EXERCISE OBJECTIVE
Copy every line of the rows below that contains the word "Viewport".
* START TASK INPUT *
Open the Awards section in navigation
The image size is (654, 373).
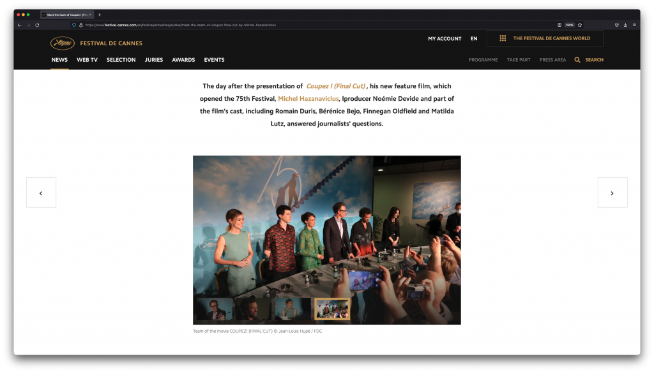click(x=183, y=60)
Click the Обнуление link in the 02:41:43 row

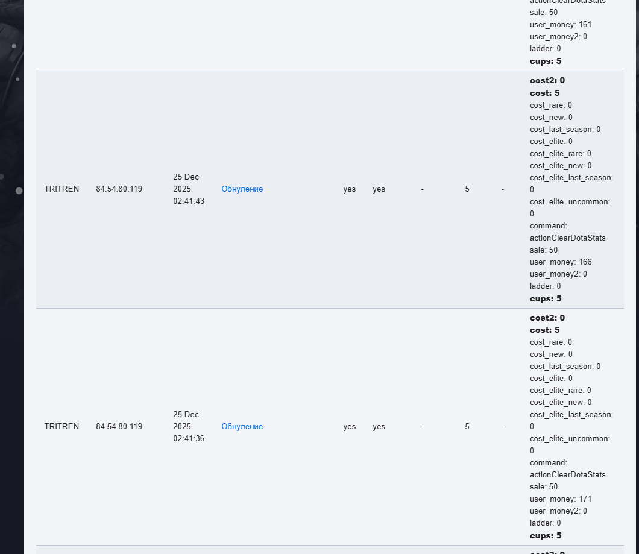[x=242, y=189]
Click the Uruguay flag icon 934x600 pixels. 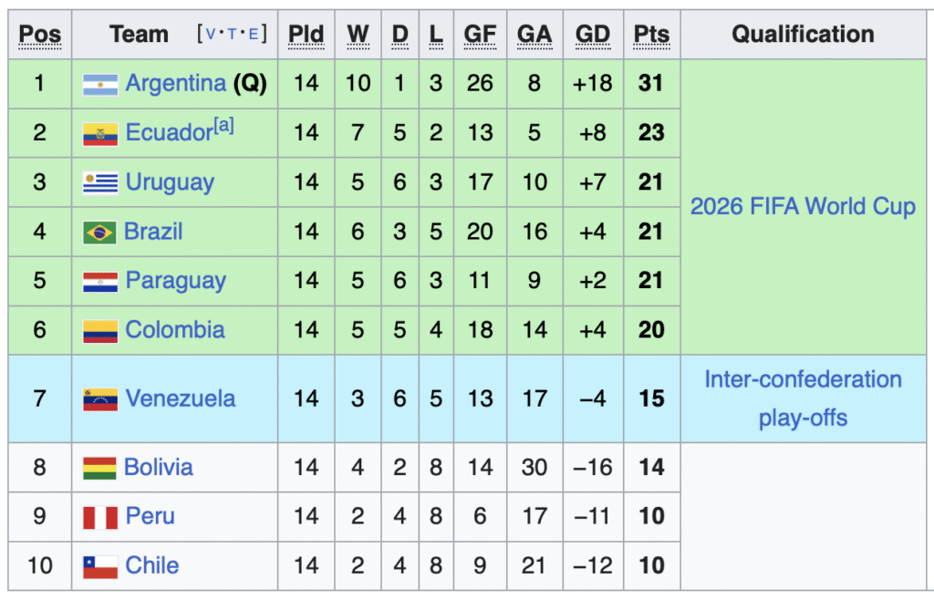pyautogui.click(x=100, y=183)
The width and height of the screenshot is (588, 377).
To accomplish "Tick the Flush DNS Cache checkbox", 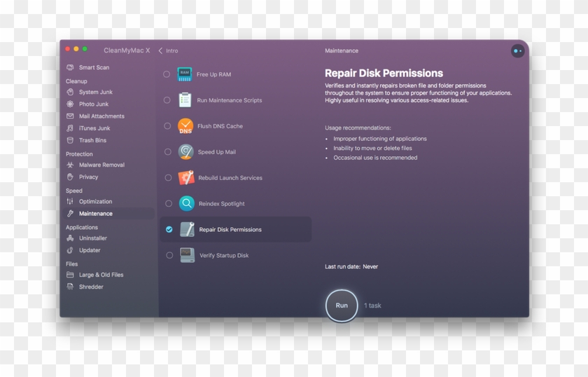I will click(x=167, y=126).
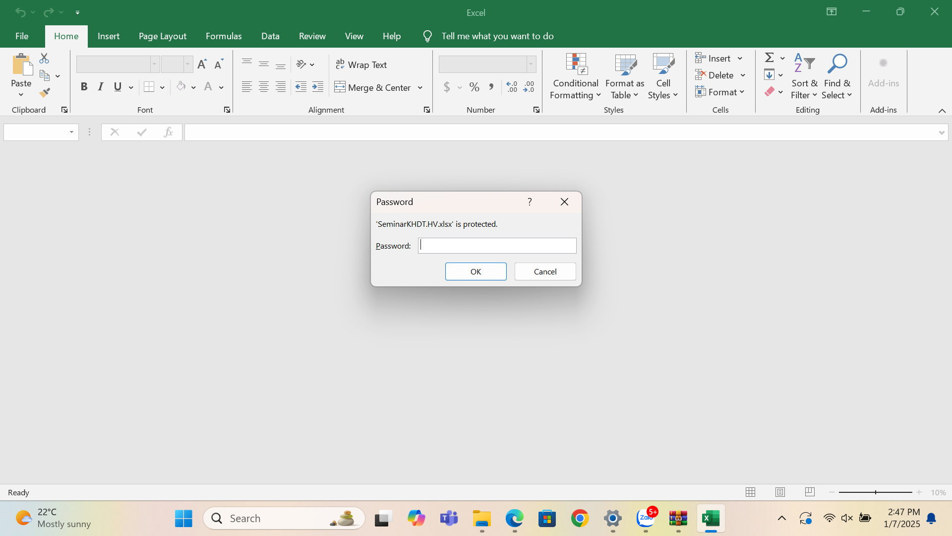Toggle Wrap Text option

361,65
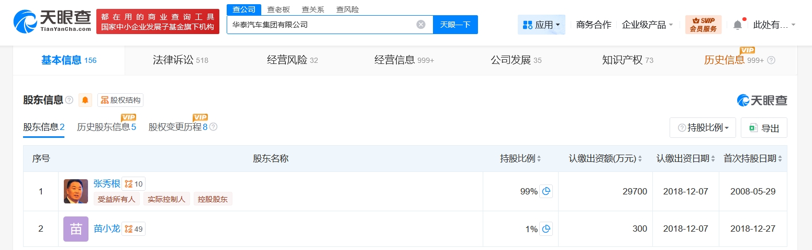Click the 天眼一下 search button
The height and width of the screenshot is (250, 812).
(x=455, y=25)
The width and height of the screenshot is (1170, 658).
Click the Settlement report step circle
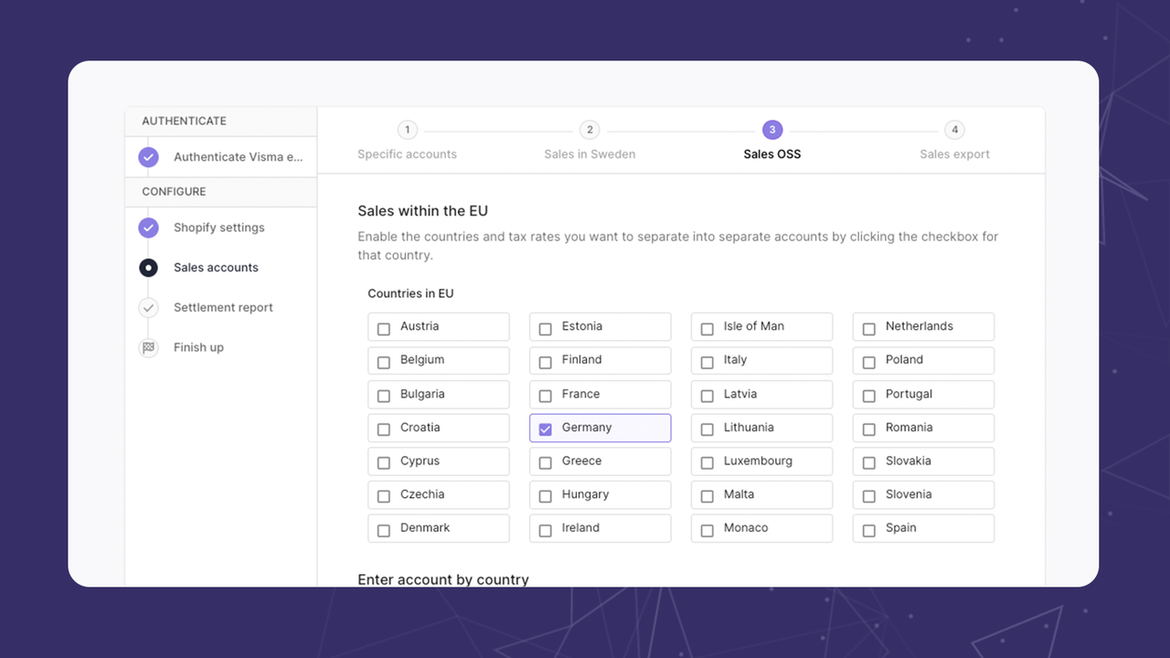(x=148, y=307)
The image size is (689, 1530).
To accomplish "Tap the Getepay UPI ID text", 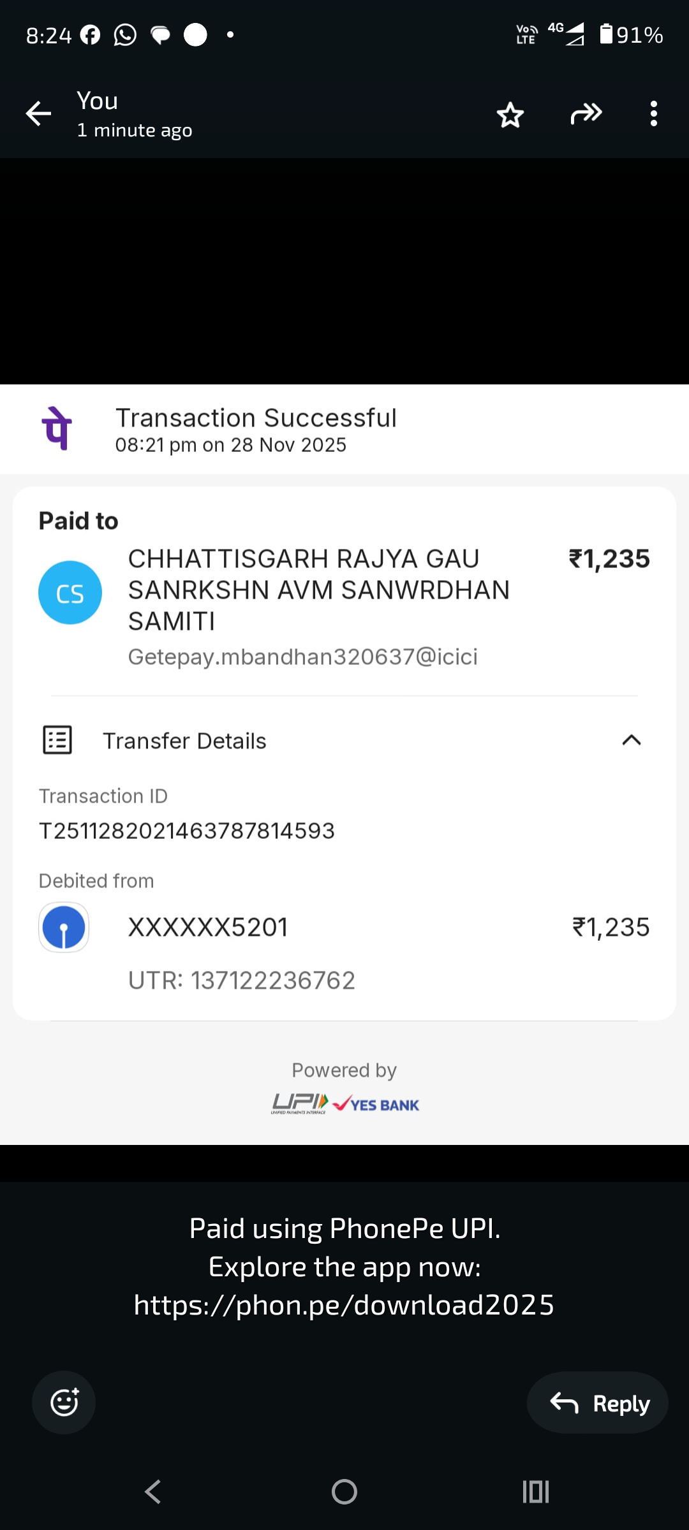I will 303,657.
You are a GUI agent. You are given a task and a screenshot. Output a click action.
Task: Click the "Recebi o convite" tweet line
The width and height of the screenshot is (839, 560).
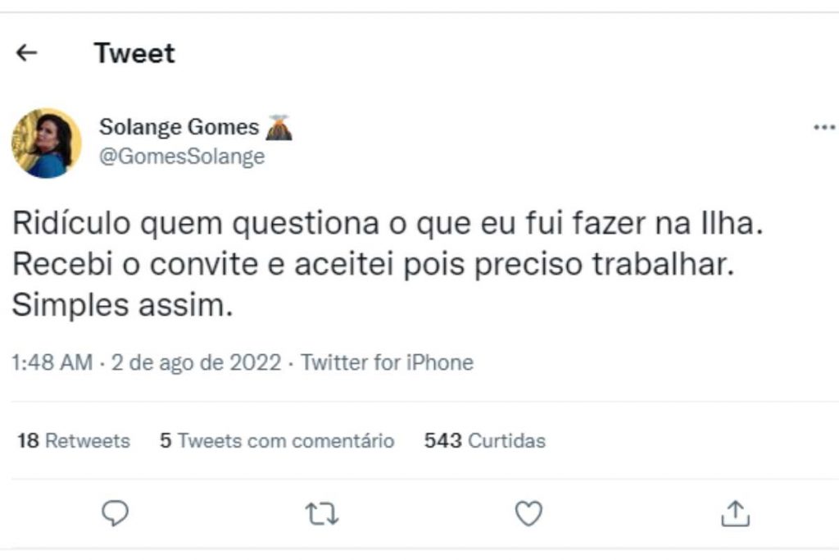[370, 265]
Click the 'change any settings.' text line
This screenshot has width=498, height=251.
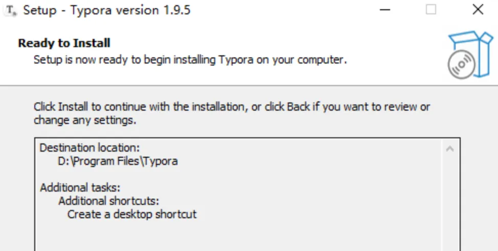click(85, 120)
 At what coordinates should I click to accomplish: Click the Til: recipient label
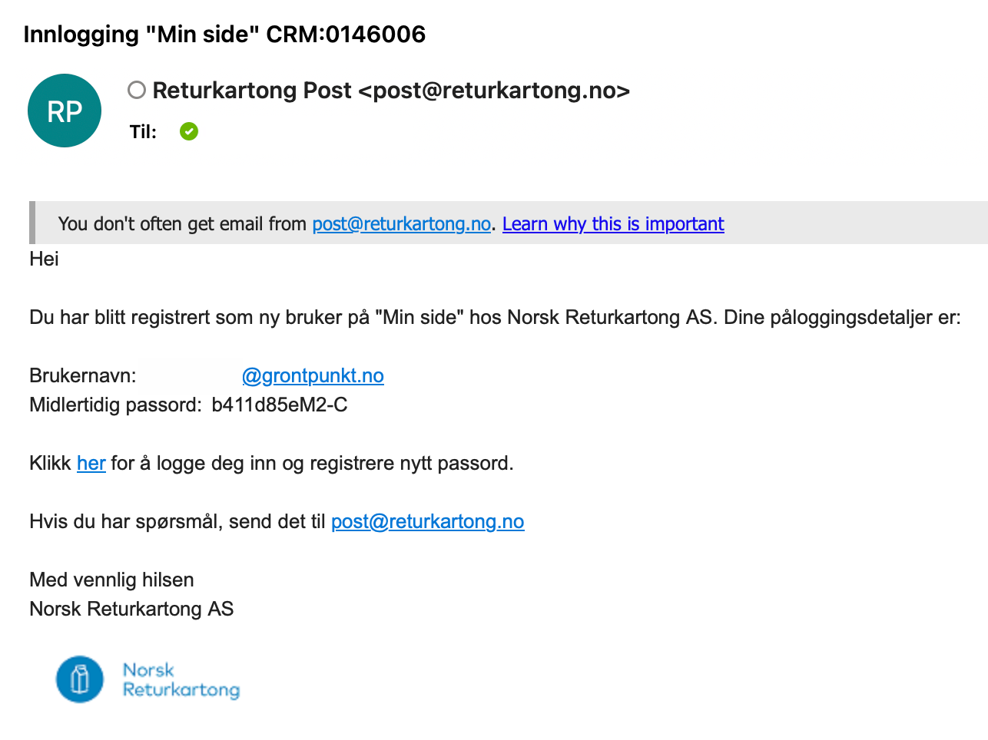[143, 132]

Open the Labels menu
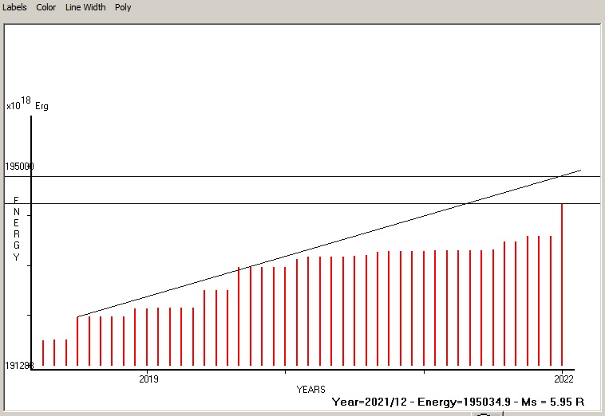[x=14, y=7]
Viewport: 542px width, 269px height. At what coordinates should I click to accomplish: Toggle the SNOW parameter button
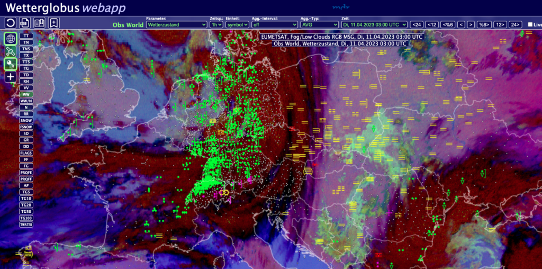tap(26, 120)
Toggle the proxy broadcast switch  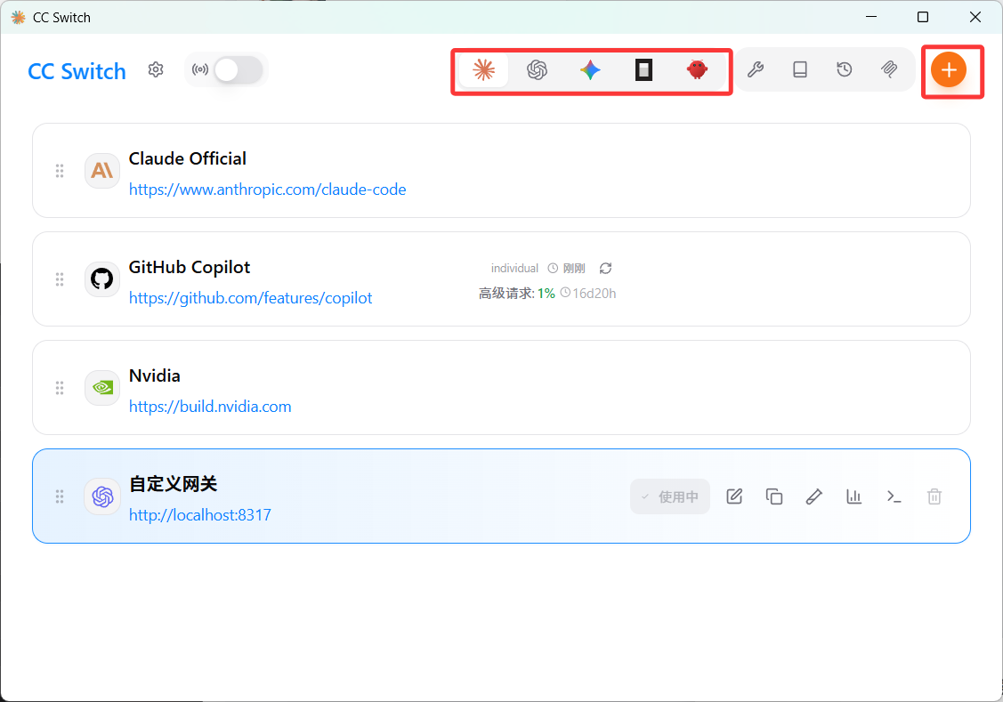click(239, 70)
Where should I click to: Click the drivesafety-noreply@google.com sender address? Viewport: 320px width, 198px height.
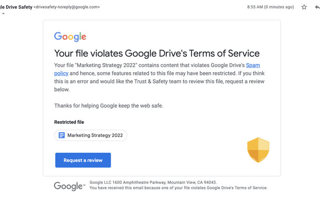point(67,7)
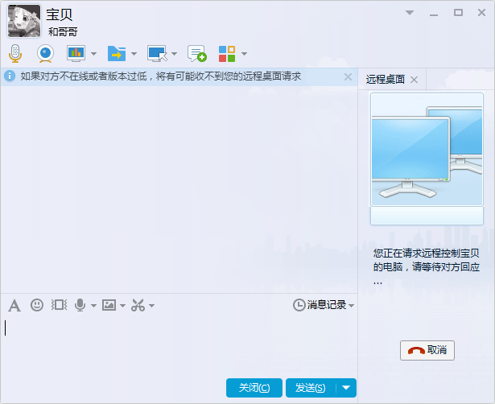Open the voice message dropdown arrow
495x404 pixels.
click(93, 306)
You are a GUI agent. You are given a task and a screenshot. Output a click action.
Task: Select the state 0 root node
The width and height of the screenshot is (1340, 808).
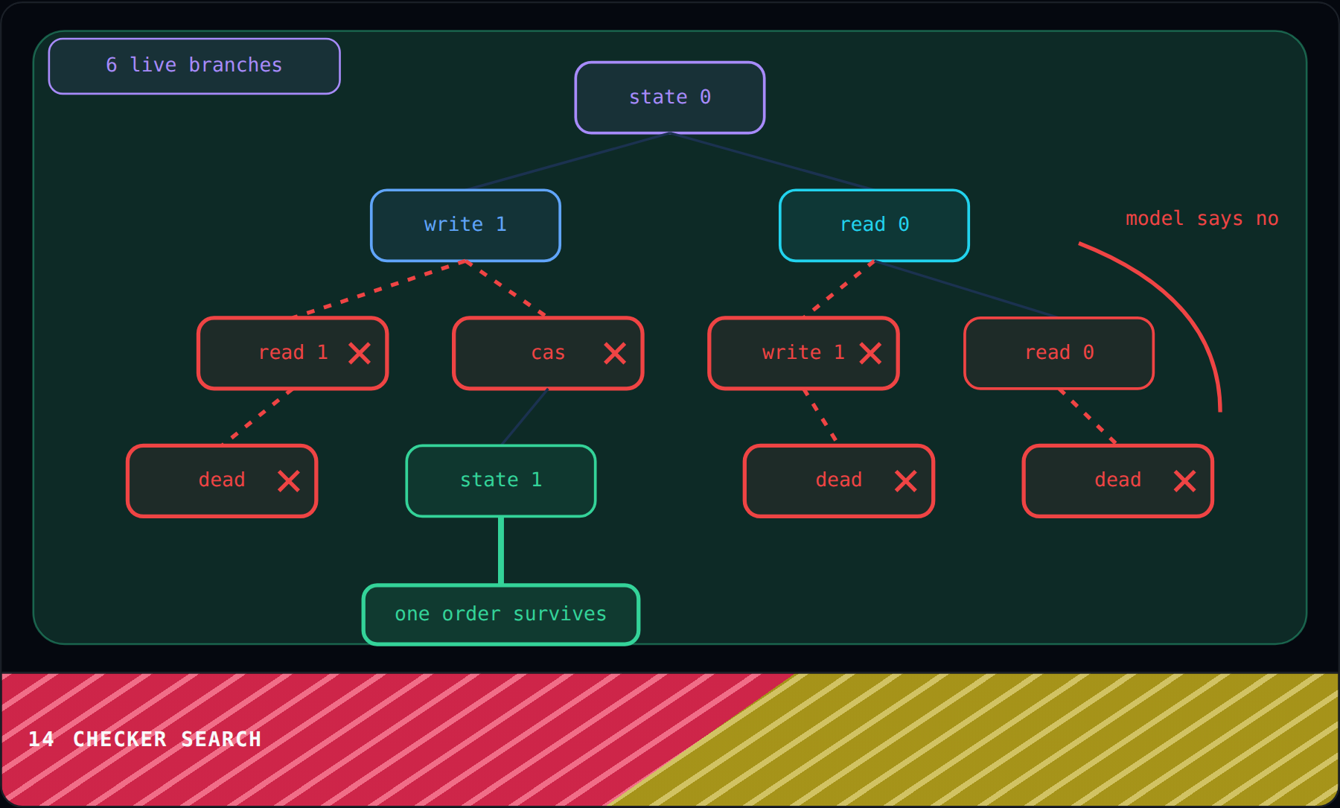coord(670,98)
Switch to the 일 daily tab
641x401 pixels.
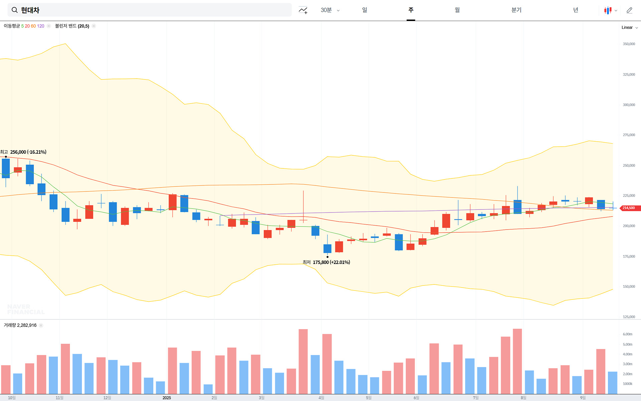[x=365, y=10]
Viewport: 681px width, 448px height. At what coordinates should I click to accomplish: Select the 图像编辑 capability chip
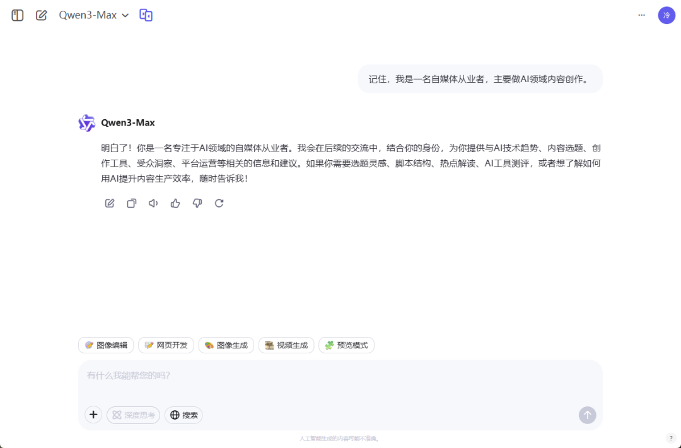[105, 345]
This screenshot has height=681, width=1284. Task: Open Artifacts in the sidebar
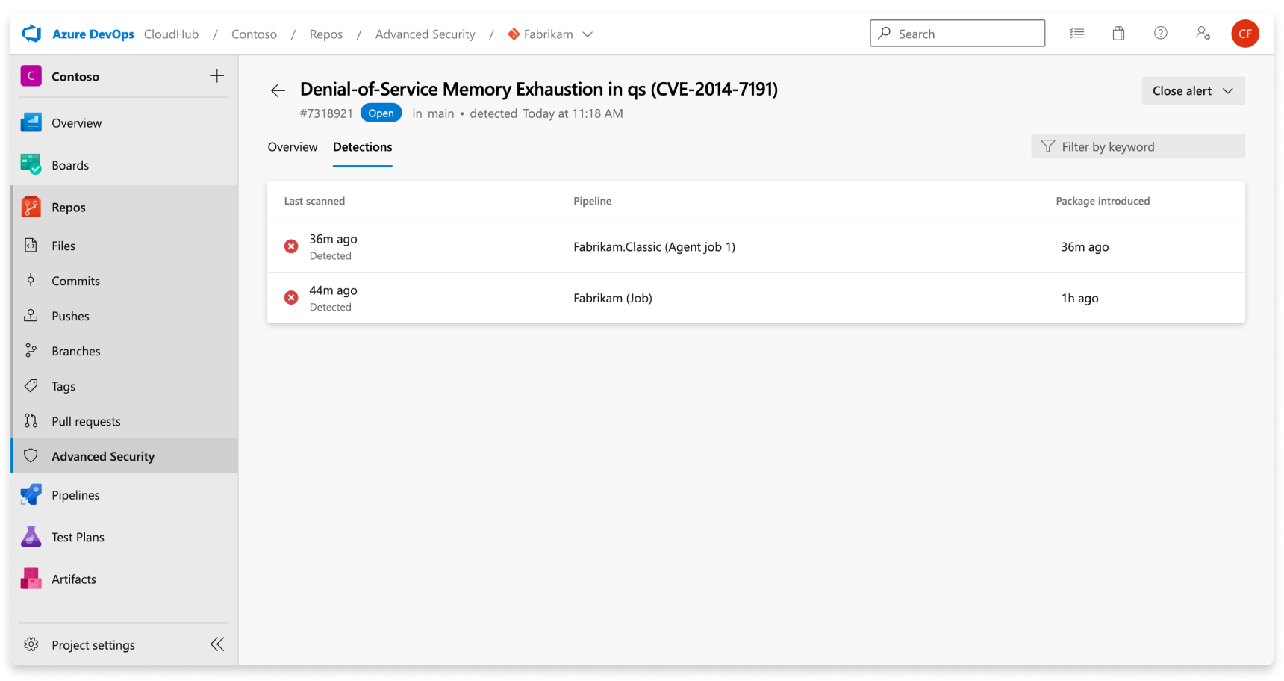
* END TASK INPUT *
OUTPUT BELOW
Viewport: 542px width, 269px height. At what coordinates should I click to accomplish: Toggle the SNOW parameter button
Where should I click to: Click the drivesafety-noreply@google.com sender address? Viewport: 320px width, 198px height.
Viewport: 681px width, 448px height. At what coordinates should I click to accomplish: Select the 图像编辑 capability chip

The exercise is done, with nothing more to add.